##### Excerpted records

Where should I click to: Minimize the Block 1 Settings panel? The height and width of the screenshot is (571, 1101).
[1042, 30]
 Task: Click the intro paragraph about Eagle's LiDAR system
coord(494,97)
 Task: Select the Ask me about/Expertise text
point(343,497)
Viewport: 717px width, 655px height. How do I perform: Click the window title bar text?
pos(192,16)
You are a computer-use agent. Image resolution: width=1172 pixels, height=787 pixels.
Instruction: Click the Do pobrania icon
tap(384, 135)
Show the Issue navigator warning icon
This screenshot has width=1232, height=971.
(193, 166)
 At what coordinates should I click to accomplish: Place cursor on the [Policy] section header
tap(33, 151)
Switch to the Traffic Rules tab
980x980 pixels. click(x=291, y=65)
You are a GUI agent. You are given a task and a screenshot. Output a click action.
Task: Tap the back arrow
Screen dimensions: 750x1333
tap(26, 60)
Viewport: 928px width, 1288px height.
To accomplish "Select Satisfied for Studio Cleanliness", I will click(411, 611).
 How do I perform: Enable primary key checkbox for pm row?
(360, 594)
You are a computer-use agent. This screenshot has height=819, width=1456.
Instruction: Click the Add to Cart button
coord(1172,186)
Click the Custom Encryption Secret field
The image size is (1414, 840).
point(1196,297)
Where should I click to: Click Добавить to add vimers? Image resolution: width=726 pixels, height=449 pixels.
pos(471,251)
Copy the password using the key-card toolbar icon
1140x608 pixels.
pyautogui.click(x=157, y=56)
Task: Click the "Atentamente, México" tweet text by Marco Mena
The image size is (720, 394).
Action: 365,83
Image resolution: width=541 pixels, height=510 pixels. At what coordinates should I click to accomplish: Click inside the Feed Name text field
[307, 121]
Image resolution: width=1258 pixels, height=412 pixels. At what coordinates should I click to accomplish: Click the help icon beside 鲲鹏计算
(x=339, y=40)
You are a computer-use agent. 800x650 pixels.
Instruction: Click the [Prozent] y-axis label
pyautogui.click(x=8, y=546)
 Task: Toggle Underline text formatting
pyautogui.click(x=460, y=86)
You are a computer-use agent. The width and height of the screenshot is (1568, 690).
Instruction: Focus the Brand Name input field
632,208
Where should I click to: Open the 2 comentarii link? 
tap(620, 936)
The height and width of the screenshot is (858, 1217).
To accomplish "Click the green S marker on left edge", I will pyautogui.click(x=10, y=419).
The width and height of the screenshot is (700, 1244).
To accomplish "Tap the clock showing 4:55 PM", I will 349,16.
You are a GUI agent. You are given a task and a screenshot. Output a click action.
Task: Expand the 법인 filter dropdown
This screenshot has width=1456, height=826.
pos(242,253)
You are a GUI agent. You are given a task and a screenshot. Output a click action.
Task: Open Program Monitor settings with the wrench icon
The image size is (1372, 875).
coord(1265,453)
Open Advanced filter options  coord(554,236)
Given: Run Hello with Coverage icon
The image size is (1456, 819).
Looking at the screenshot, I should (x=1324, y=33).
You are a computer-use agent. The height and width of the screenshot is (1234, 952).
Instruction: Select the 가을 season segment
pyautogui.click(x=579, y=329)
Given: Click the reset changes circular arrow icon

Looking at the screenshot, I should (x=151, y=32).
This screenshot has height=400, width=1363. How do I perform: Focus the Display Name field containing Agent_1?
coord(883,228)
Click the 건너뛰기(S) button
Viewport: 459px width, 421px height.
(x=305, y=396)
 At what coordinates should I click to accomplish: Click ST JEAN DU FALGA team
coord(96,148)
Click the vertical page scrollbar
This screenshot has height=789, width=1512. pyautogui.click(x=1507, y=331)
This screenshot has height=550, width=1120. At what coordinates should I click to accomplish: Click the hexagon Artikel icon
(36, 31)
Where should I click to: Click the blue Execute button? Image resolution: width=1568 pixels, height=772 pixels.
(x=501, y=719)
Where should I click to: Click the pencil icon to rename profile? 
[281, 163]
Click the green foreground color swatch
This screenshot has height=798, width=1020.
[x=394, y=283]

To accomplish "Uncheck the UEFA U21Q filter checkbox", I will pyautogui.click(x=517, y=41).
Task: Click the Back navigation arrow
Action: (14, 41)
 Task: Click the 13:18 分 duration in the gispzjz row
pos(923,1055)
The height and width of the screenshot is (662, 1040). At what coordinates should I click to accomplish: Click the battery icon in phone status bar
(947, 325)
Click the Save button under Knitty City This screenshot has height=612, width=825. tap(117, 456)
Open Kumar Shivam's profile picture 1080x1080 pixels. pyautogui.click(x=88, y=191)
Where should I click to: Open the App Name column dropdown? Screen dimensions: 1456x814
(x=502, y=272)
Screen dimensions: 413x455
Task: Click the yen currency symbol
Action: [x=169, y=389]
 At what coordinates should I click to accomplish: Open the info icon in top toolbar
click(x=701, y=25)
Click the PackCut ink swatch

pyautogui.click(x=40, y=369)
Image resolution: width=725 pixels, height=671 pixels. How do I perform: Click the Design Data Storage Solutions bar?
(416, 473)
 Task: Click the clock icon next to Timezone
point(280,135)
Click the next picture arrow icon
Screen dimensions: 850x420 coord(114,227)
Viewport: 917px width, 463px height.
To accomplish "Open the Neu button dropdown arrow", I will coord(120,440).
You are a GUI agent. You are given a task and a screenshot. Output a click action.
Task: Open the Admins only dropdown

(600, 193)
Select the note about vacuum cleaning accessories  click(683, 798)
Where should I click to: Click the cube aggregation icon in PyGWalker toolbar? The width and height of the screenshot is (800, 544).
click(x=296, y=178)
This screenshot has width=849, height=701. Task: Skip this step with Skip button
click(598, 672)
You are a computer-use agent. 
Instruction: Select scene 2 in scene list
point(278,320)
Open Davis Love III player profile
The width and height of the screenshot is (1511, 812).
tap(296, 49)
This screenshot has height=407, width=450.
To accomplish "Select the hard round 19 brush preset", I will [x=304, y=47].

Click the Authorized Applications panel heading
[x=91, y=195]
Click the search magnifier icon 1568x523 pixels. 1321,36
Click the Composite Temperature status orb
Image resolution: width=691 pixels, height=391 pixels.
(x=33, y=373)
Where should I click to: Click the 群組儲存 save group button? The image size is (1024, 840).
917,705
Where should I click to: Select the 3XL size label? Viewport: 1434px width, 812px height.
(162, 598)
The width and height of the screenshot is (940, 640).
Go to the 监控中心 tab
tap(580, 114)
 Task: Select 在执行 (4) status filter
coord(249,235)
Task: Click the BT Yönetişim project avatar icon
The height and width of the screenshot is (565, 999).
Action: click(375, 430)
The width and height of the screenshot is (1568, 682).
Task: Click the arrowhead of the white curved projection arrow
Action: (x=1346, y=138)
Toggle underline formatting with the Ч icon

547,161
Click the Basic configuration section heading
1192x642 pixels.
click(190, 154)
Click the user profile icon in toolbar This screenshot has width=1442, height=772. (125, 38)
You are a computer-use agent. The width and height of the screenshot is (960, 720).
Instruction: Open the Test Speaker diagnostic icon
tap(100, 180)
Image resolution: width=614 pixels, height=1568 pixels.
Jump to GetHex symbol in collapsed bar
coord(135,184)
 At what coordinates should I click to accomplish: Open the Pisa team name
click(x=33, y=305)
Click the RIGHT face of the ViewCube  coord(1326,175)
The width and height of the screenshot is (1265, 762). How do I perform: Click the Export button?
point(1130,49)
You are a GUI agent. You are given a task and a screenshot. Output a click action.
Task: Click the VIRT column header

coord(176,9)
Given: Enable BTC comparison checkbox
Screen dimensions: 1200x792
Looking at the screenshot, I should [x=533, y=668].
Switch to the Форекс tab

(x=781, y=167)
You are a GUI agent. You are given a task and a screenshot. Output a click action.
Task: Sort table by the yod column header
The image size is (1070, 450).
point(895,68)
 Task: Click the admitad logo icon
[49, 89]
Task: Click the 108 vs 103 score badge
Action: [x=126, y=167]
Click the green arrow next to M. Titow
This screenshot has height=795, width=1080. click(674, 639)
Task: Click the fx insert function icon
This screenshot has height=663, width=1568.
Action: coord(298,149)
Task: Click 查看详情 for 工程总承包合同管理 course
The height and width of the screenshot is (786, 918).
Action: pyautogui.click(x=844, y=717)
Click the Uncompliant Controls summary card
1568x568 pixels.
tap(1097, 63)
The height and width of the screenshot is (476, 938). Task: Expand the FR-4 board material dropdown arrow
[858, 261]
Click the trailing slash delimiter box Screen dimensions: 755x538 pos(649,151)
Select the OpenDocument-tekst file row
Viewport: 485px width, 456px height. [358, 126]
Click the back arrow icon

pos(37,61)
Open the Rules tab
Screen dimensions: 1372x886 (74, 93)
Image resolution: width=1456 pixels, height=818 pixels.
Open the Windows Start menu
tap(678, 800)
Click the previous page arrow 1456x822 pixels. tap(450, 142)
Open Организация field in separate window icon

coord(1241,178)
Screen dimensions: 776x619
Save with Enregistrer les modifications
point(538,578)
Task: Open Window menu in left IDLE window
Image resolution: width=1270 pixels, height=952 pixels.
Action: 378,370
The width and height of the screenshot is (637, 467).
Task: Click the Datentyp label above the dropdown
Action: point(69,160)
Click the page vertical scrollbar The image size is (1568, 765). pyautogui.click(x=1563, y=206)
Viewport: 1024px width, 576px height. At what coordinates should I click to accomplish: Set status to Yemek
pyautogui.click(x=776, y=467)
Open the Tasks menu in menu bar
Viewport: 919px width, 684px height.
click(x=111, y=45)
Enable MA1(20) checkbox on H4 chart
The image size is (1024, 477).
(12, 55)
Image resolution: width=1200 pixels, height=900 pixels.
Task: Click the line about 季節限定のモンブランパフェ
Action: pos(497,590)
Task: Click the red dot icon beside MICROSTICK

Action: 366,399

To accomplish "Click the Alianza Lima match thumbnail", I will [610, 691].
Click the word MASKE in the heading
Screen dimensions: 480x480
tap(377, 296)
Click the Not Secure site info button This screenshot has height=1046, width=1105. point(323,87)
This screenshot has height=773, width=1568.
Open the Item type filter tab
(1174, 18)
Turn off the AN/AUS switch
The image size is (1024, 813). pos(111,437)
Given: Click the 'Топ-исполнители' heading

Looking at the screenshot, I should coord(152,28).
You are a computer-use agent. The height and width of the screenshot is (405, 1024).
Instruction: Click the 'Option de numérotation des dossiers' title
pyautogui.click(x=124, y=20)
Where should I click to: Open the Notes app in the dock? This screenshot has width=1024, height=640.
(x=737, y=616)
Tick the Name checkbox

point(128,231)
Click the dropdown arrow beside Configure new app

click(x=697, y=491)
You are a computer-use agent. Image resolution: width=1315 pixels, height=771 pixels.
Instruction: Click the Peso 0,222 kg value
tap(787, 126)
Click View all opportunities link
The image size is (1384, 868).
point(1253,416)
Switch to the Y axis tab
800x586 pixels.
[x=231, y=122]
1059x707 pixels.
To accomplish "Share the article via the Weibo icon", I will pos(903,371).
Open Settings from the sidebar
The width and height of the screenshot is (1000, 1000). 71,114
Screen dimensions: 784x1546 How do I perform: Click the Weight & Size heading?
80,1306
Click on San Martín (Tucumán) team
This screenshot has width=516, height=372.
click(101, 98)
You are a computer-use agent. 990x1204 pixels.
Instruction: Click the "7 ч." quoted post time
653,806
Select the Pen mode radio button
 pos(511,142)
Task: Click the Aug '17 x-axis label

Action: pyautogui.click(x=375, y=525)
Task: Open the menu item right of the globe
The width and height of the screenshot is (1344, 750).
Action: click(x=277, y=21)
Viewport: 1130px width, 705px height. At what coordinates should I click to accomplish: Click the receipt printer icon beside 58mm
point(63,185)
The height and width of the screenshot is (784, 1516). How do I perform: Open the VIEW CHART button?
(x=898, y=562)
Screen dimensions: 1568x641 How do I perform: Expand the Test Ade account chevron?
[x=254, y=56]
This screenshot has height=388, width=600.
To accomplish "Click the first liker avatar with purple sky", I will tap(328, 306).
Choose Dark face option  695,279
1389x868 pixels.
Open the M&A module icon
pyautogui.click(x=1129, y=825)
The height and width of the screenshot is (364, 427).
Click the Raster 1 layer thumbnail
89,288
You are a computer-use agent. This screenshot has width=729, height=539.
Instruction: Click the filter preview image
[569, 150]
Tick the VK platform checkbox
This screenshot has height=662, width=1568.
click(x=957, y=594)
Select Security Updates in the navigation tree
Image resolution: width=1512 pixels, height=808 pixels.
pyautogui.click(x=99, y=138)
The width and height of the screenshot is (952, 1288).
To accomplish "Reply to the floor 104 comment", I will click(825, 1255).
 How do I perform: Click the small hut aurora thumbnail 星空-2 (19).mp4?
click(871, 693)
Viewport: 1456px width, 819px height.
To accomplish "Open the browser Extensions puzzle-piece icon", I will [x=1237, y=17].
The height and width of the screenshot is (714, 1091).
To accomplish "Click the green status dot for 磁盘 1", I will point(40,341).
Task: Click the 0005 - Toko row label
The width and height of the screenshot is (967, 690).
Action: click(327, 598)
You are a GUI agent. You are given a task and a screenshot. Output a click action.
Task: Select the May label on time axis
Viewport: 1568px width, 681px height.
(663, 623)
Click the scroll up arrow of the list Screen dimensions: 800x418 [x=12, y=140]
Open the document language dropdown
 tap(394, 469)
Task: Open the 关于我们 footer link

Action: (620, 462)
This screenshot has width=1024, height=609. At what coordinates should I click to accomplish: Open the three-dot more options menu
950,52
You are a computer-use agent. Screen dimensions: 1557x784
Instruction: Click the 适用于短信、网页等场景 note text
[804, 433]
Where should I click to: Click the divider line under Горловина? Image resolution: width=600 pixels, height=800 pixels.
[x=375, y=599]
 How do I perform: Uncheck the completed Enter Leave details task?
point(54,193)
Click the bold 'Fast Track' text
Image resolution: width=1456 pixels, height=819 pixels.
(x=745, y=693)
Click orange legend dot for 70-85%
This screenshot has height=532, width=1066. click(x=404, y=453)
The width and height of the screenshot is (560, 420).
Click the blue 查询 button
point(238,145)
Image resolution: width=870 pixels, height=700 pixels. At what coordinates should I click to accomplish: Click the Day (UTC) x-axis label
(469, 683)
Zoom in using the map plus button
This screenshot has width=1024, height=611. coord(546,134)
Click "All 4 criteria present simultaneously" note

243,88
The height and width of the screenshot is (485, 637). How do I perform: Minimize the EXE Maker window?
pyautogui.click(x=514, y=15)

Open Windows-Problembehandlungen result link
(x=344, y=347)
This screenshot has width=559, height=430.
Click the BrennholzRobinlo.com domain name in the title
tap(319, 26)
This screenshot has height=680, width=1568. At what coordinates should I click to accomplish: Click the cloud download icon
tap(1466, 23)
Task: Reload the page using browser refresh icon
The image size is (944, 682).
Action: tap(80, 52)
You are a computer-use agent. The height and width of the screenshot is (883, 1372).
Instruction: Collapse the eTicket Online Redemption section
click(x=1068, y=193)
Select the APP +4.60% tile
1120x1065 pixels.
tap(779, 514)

##########

• **Job**
Reproduce the material above word for word, from its first line through the line containing "point(343,497)", with both of those lines included.

• **Solution to this task**
Where should I click to: Minimize the Block 1 Settings panel? The height and width of the screenshot is (571, 1101).
[1042, 30]
 Task: Click the intro paragraph about Eagle's LiDAR system
coord(494,97)
 Task: Select the Ask me about/Expertise text
point(343,497)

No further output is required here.